Conway spent the next two months unable to open her eyes and later received training on how to walk with the help of a long white cane. In the years since, she has slowly regained her strength, taking long walks and working on home repair projects with her husband.

But the trauma left Conway legally blind. In her left eye she can see only shadows and light. By holding a computer tablet close to her right eye and magnifying the text, she can read in limited amounts.

She can’t drive a car or watch the kids at sports events or read a paperback book.

She also suffers stabbing pains in her eyes from nerve damage, leaving her unable to get out of bed on her worst days. She must frequently apply medicated eyedrops because her tear ducts were destroyed. She fights a constant cough caused by her lung injuries. The family now lives in Florida where the high humidity provides some relief for her eyes.

Conway said her approach to taking medication has changed.

“The general public trusts that what their doctors give them is OK,” she said. “They don’t question it, but they should question it — every time.”

In 2012, Conway filed a lawsuit against Bellinger and Sparrow Health System that was settled in 2014 under confidential terms. She and her husband talked about her ordeal in several interviews but declined to disclose the names of the defendants, whom the Tribune identified through court records.

Her attorney, Andrea Dalton, said she has handled more than a dozen lawsuits for other patients, many of them children, who suffered from Stevens-Johnson syndrome after taking the same drug combination as Conway. The cases fit a pattern of errors, Dalton said.

“It starts with a hospital or physician error, then there’s a pharmacy error and diagnostic errors, and that becomes the perfect storm,” she said. “At the end of this is someone who has to live with it for the rest of their life.”

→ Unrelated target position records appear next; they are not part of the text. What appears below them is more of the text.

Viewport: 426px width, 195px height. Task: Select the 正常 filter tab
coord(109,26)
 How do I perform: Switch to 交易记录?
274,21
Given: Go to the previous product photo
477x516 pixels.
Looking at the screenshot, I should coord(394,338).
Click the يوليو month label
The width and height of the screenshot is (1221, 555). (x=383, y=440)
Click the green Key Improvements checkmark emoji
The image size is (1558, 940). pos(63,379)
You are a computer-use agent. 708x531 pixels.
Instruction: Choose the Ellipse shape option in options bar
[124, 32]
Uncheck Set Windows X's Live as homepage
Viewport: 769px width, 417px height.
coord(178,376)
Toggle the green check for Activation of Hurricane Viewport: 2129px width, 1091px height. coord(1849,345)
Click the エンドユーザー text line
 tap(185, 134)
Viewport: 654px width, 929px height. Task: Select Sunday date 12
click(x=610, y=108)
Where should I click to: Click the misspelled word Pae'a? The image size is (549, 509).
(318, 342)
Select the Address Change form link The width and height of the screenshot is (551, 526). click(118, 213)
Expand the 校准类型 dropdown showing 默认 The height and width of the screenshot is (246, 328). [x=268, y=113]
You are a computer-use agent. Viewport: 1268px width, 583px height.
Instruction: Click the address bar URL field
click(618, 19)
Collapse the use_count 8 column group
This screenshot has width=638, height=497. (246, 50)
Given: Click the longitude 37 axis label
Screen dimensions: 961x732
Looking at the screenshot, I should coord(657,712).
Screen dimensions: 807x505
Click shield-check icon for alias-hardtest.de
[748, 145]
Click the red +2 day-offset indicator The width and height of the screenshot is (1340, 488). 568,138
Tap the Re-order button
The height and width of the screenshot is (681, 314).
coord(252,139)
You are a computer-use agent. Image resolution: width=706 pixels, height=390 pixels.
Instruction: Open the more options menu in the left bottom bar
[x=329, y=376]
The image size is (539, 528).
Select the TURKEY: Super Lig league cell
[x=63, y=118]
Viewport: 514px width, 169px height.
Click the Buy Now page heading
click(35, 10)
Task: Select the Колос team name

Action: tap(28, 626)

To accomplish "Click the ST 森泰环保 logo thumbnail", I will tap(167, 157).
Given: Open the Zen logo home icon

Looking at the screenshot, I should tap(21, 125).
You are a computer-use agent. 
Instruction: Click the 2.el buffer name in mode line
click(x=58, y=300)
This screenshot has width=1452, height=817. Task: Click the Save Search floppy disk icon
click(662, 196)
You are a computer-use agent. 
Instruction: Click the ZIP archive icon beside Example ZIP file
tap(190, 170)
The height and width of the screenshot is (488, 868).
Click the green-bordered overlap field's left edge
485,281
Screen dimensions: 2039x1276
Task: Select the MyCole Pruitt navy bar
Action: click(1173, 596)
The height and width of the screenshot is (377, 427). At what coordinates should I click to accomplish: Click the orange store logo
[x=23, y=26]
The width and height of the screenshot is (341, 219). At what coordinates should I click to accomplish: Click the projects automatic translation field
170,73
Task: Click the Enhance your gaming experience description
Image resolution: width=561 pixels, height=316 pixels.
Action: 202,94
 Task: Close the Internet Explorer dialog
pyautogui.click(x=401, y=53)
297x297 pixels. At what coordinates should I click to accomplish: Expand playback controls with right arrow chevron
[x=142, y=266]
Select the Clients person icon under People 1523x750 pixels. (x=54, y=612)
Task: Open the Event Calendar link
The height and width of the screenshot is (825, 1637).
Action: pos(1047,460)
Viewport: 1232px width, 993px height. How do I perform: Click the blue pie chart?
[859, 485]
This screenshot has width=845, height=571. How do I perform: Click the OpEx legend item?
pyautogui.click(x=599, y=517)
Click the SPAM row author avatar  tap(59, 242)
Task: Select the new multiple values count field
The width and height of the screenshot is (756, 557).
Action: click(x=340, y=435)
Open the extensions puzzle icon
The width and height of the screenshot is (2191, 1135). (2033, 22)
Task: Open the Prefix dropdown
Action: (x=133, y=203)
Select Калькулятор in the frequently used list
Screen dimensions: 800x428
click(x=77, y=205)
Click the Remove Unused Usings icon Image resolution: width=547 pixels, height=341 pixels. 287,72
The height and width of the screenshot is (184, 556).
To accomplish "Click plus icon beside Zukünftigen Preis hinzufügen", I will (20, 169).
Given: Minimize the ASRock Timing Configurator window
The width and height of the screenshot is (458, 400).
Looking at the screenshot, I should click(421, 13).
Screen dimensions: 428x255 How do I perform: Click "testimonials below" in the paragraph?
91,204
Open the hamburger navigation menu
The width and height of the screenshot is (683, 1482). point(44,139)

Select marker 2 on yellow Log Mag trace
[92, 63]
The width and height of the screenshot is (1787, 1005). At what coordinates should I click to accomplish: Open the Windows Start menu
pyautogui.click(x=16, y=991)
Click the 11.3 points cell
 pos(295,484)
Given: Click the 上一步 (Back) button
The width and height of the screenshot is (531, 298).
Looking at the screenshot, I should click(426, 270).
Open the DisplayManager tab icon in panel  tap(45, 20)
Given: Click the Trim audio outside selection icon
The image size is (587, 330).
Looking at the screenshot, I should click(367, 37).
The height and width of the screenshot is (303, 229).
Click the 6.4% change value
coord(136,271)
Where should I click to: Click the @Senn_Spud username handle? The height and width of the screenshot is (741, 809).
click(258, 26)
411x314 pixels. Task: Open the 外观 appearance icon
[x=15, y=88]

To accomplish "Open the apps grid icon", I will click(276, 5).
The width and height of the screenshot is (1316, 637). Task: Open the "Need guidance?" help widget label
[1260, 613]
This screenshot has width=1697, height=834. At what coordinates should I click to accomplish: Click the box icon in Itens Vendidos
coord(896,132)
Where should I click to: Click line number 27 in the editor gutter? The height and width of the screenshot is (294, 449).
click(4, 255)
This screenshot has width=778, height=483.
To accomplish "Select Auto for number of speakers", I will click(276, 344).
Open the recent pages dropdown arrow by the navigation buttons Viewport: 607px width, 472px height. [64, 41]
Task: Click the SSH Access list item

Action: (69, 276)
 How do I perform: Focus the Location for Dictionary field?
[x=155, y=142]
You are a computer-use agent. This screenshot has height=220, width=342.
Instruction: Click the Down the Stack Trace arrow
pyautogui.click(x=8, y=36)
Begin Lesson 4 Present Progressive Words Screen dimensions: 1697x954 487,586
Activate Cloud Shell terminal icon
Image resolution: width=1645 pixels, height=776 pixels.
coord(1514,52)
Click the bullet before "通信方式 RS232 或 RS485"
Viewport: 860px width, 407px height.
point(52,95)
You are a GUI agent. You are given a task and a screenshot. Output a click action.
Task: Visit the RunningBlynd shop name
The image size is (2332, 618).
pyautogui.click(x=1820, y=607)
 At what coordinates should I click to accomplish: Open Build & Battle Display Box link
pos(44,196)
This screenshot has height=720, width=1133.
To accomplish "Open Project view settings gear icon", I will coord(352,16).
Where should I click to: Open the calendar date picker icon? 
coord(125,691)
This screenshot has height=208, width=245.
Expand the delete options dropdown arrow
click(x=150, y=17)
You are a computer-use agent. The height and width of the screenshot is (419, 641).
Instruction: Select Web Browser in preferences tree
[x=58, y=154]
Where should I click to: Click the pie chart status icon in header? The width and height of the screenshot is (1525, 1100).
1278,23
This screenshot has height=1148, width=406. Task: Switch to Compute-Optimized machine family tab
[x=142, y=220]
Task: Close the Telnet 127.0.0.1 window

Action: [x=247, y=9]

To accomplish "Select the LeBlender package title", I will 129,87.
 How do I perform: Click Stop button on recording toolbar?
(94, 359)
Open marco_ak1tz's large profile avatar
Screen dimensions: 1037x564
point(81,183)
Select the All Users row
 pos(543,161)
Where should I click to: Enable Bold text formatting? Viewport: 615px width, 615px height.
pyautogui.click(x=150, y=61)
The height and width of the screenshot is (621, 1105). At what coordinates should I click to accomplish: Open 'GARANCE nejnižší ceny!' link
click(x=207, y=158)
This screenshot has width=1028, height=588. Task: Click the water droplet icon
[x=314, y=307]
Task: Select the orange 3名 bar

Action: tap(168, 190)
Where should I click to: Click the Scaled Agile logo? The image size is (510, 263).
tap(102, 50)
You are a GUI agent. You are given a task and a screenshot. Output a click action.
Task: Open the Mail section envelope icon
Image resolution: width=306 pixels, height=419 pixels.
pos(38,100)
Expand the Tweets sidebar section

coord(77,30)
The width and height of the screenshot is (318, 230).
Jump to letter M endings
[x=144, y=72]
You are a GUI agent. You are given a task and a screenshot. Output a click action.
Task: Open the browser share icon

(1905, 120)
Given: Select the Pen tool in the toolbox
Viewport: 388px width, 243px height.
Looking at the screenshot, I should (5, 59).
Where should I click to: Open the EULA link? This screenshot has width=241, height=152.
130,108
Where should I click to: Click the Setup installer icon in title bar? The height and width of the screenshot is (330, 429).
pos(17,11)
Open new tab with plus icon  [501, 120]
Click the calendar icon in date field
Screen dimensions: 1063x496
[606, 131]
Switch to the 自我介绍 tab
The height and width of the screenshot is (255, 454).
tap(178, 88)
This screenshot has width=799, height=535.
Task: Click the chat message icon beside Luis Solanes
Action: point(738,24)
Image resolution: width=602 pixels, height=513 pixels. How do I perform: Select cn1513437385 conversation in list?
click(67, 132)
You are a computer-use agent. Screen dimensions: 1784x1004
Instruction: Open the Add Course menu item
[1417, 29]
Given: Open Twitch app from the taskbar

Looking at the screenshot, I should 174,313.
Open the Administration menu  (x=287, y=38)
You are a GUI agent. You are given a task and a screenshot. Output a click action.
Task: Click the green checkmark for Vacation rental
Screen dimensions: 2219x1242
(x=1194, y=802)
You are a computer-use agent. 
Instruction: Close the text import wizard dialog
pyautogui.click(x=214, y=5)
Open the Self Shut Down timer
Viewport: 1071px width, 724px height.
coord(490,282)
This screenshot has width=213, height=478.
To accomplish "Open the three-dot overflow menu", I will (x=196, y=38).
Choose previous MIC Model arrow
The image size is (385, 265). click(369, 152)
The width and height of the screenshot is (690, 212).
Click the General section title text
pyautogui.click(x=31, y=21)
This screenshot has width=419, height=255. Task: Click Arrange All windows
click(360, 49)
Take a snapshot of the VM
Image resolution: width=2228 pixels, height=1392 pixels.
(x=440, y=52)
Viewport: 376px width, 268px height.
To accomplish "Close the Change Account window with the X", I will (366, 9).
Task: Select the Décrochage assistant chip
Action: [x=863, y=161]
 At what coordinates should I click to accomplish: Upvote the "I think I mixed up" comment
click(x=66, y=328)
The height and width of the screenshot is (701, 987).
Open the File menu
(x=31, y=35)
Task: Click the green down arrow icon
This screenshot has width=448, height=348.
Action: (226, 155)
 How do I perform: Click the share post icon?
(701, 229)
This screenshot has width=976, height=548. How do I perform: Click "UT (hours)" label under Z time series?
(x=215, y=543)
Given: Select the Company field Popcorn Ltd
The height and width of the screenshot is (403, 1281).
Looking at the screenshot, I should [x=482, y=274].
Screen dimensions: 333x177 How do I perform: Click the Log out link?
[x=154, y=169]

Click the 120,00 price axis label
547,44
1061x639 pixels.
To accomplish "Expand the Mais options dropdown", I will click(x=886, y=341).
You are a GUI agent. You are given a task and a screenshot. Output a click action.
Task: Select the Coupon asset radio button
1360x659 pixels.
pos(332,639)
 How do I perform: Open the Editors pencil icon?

Citing a confidentiality agreement, Bellinger’s attorney declined to comment on the case. An attorney for Sparrow Health System said Hamelin, the pharmacist, turned down requests for interviews. The health system released a brief statement saying: “Sparrow cannot discuss specifics of this case due to the nature of the settlement agreement. But the safety and security of patients is always our top priority.”

Bellinger stopped prescribing the two drugs together after Conway became ill, he said in a deposition. It wasn’t worth the risk, he decided.

The case did not appear to change anything for Hamelin, the pharmacist who handled the prescriptions. He testified he would not have a problem filling the same order again.

3 Responses

  1. I still can’t understand why in a world filled with technical breakthroughs every day that prescription mistakes and negative drug interactions are still happening. I still can’t figure out the reason why medical professionals aren’t freely sharing patient records between each other to help prevent doctor shopping and negitive medication interactions.
    Why on Earth would the CDC and FDA not be pushing for a national database to stop negative drug interactions instead of waging a war against opioid medications?
    Then if doctors and pharmacists ignore warnings, why couldn’t a warning be emailed or texted to the patient automatically for a possible life threatening interaction? Oh yeah, the government and common sense don’t really fit together unless it gets votes.

    • I totally agree with the opinion

      you have about war against opioids and nothing said about giving out meds that do not mix together and cause harm to the patient.

  2. Locally a few years ago, a jail inmate had her seizure med changed to Depakote by the jail medical staff because it was alot cheaper than what she was prescribed prior to her arrest. She developed SJS and it took several days for them to get her treatment apparently they thought she was faking the early symptoms…not til her skin began to blister,etc did they finally get her to the hospital. Local paper did a story on her and I remember she sued the county, jail, jail medical staff. Not sure of the outcome of the lawsuit or any lasting effects from SJS. She almost died also.